Hacking and Other Thoughts

Thu, 21 May 2009


Beaux-Arts and kernel hacking...

My recent hobbies have included an intense study of New York City architecture, and in particular the facinating stories behind the city's two most prominent train stations. That being Grand Central Terminal and the arguably infamous Pennsylvania Station .


McKimm, Meade, and White's masterpiece at 42nd Street and 3rd Ave.

In the second half of the 19th century and on towards the first half of the 20th century, any American architect worth his salt studied at the Ecole des Beaux-Arts in Paris.

If you had a degree from that school, you were at the top of the pile for selection on all of the interesting commisions of the time. The school presented the student with a challenging and fast paced curriculum.

Firstly, for these American students attending in Paris, the first challenge was just getting in. The entrance exam (of course) required at least some proficiency in French. Several of the most notable American architects had the retake this entrace exam 5 or more times before being able to pass.

Once accepted, the student was pressed to solve problems. 12 hours were given to draft up a solution to a real architectual problem.
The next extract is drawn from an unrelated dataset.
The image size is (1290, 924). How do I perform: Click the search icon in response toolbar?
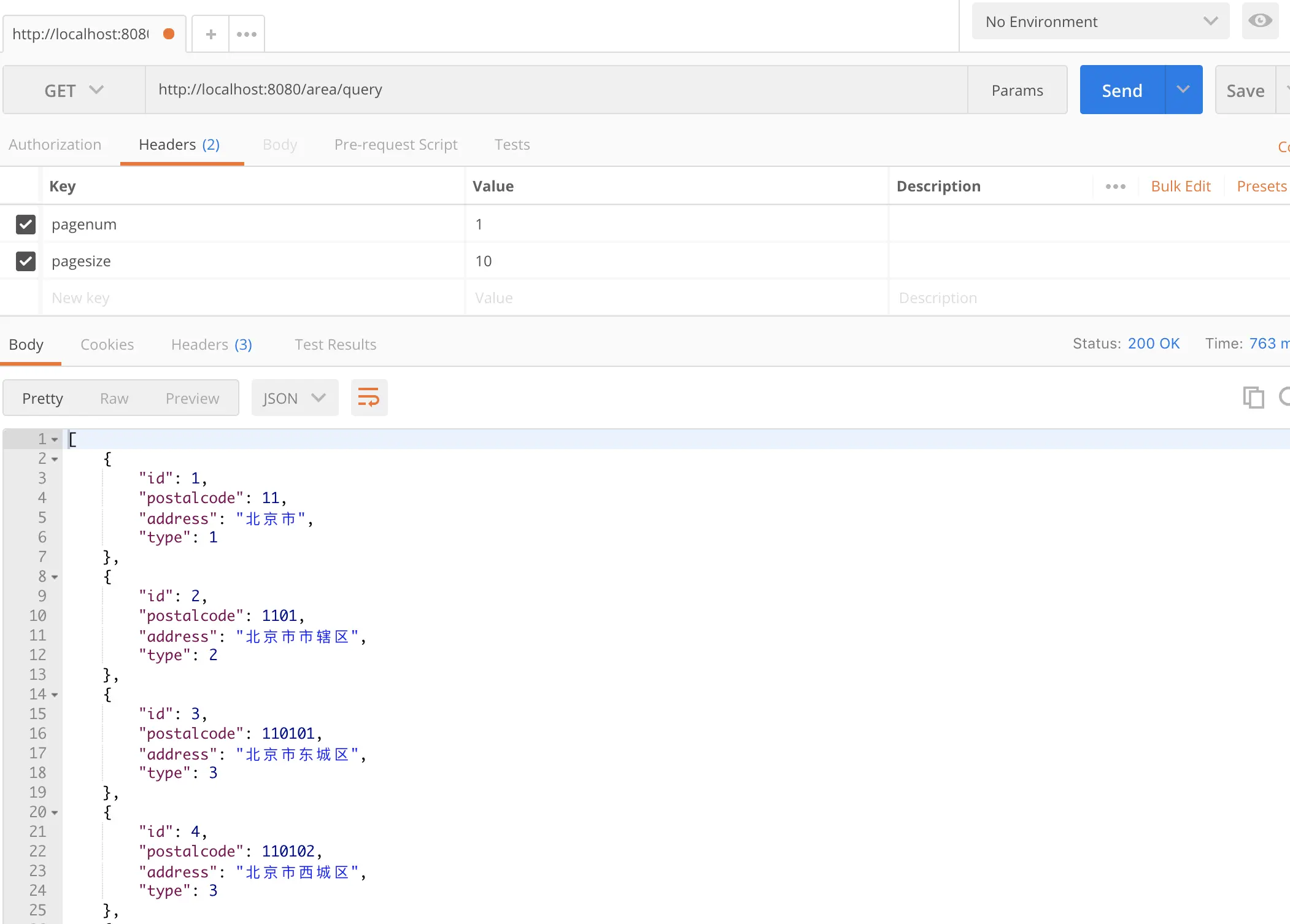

Then once the draft was accepted, the student had 2 weeks to flesh out all of the details and present the final design. All the while the student's progress was critiqued by an established French architect who oversaw a group of students.

We really don't have that kind of training for computer science people. It's not even science I would say. This kind of training does exist for pure mathmatics, espcially in France.

Envision a school where you're asked to draft up the design of a compiler pass in 12 hours, then for two weeks you implement it, and meanwhile Alfred Aho critiques your work. This kind of place simply doesn't exist. (Yes I know Alfred teaches at Columbia currently, so maybe this specific place does exist :-) but I maintain that more generally such institutions do not exist)

Open source development and "throwing the masses of monkeys at the problem" seems to be a logical consequence of this, does it not?

A formally trained Beaux-arts architect and a room with a few drafters could design something as insanely complicated as a huge transportation hub in the middle of New York City. And it would work, as there would be no room for failure. To me it seems that someone similarly trained could do a complete operating system, compiler, or similar large software engineering task.

McKimm, Meade, and White were three architects and a couple drafters, and yet they were able to complete works such as Boston Public Library, Pennsylvania Station, and the James Farley Post Office. To just name a few.

So which is better, strict formal training and mentorship or open source monkeys? You decide!